Well, maybe it's just me. I prefer writing a specification (e.g. source code), which can be reviewed and diffed, and then compiling/executing it.
Your points don't match how the VB6 editor presented the settings or behaved. You seem to think it was some pure WYSIWYG interface, which it wasn't. You could parametrically (in the properties window) and programmatically do whatever you wanted.
> instead of knowing that it's in the bottom right because that's what you specified.
You did specify the anchors, in the properties window. If you wanted, you could easily verify you had everything correct by resizing the window.
> And now your carefully set window size has changed
If you thought that exact size was important, then you would just have it set to that special size at startup, by setting the "width" and "height" property of the window, or whatever other thing.
> because "git diff" isn't going to be much use.
> I prefer writing a specification (e.g. source code)
You could define the whole interface programmatically, if you wanted, and many did. Sometimes, there was some hybrid, where you would draw up the main window, then throw programatic stuff in a frame/whatever container, because sometimes that makes sense.

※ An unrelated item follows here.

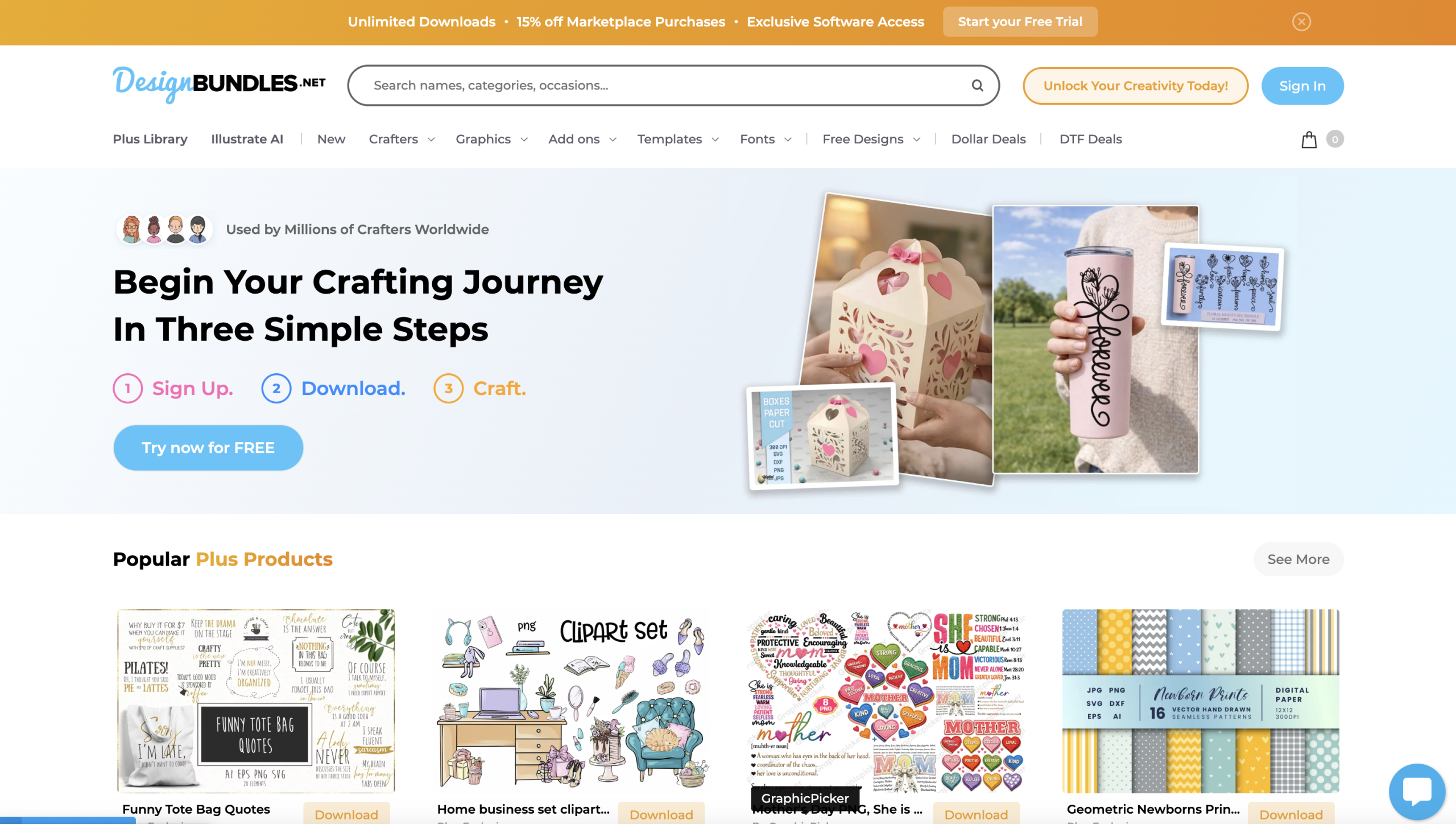Click Start your Free Trial
Image resolution: width=1456 pixels, height=824 pixels.
click(x=1020, y=22)

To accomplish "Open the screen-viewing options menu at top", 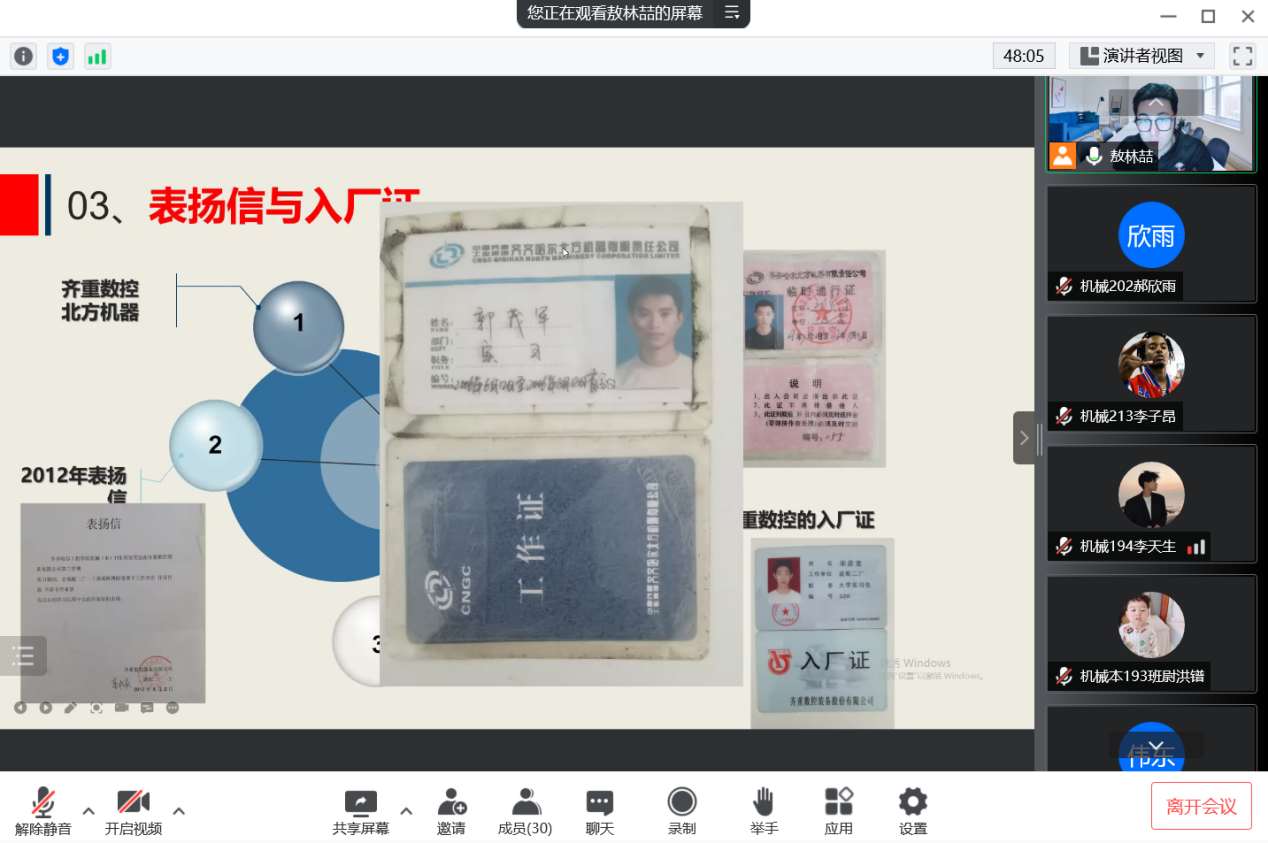I will tap(732, 13).
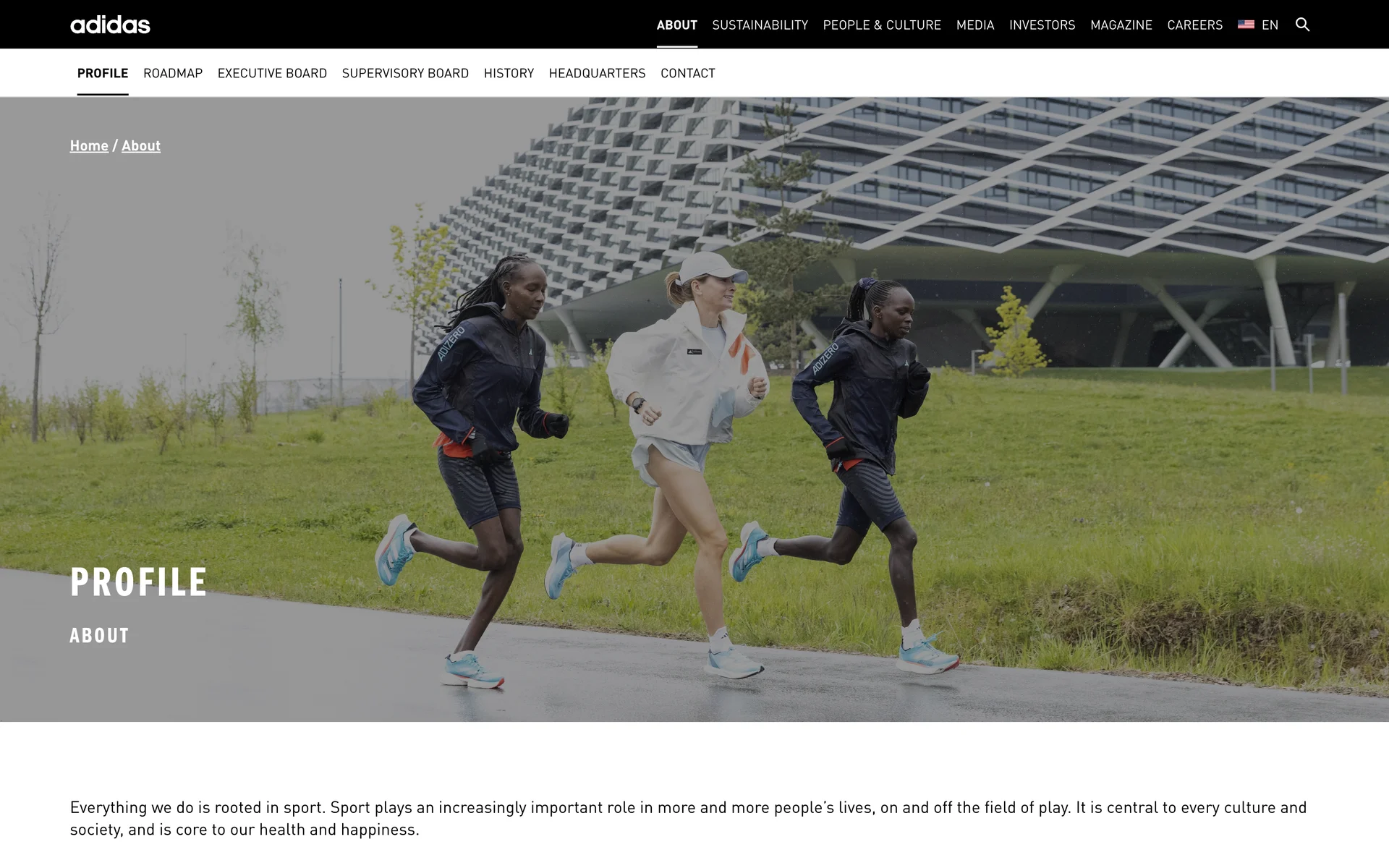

The purpose of all of this was to make things easy and take less time. In some, going the programmatic route is a great way to increase billable hours, sometimes it a great way to decrease them. Sticking with one method over the other doesn't make sense to me, because that would be an emotional decision rather than a practical/efficiency one, right tool for the right GUI/window/dialog box, and all.
For what it's worth. I started my company with a B2B solution developed in VB6. Now 20 years later I moved to Cloud/SAAS long time ago. But wouldn't you know, about half of my clients still run mission critical processes with the desktop client that received it's last update in 2018. Another one is scheduled for this year.
Something about VB6 felt so pure when I wrote it. it's not fancy and is missing a lot of stuff we take for granted today (pretty sure there is no built in map structure lol) but solving problems in VB6 due to language quirks was always fun.
I can verify that there is no built-in map data structure. Also its "classes" don't support constructor parameters nor inheritance. (Wrestling some debugging issues in a legacy codebase so these frustrations are much closer to hand than I would like.)
Windows and Apple does. Linux is typically exposed through OpenSSL or an OpenSSL equivalent library.
The downside to the OS provided libraries is that you are at the mercy of what the OS provides. You need Server 2022 or a relatively new Windows 10 build to have TLS 1.3 available.
The Linux kernel exposes TLS but very few people actually use it. On some hardware it can make TLS significantly faster, but on beefier hardware I doubt you'll notice the improvement much. At the cost of rewriting your entire network stack, I don't think it makes sense for many tools to switch to it.
I'd argue that the Windows crypto system and openssl really aren't all that different, concept wise. In theory you can ship Linux without openssl but in theory you can remove the Windows cryptography library too if you remove all of its dependencies. In both cases you'll be left with a barebones system where only statically compiled tools can talk to the modern web.
The Linux kernel only handles the TLS record layer. It's enough to use sendfile(2) on a TLS socket and that's all -- that's why it was added. Userland is still responsible for the TLS session negotiation and handing off the cryptographic keying material and parameters to the kernel; you still need a userland TLS library like OpenSSL.